Sanki birileri halka, “aman ne olursa olsun, kim gelirse gelsin” dedirtme gayretinde. 12 Eylül öncesi sol-sağ  çatışması vardı, şimdi sol kalmadı, başka şekillerde çatışma zorlanıyor. 85 milyonluk ülkenin bu hale düşürülmesini ve kötüye gidişte ısrarı acaba böyle mi yorumlamak lâzım? Yerine ne konacak da, ona rıza üretiliyor, ayrı konu.

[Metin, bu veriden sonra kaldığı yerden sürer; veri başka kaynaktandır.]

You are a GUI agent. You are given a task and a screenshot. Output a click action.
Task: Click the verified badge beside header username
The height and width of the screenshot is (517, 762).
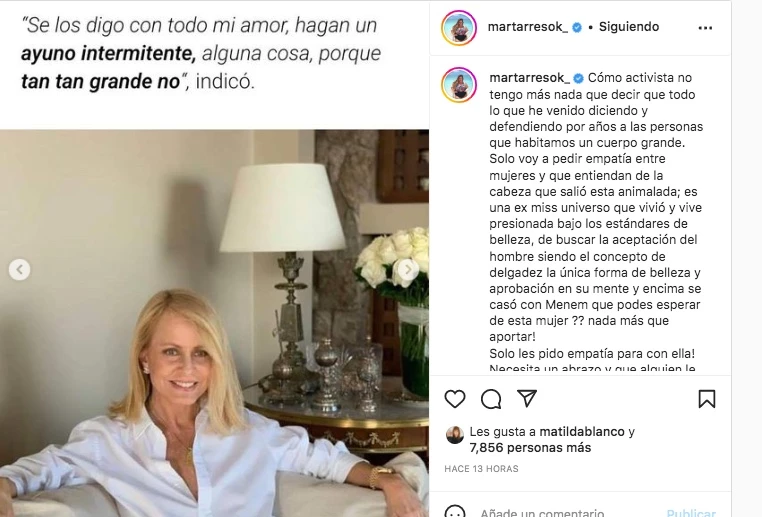577,27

Bir nevi öğrenilmiş çaresizliğe sürükleniyoruz. Öğrenilmiş çaresizlik, bireyin sürekli olarak olumsuz sonuçlarla karşılaşması durumunda, gelecekteki olumlu sonuçlara ulaşma yeteneğine olan inancını yitirmesi olarak tanımlanır. Bu psikolojik kavram, bireyin kendini bir durumu kontrol edemez, değiştiremez veya etkileyemez olarak algılaması sonucunda ortaya çıkar. Öğrenilmiş çaresizlik, anksiyete, depresyon ve motivasyon kaybı gibi olumsuz sonuçlara yol açabilir. 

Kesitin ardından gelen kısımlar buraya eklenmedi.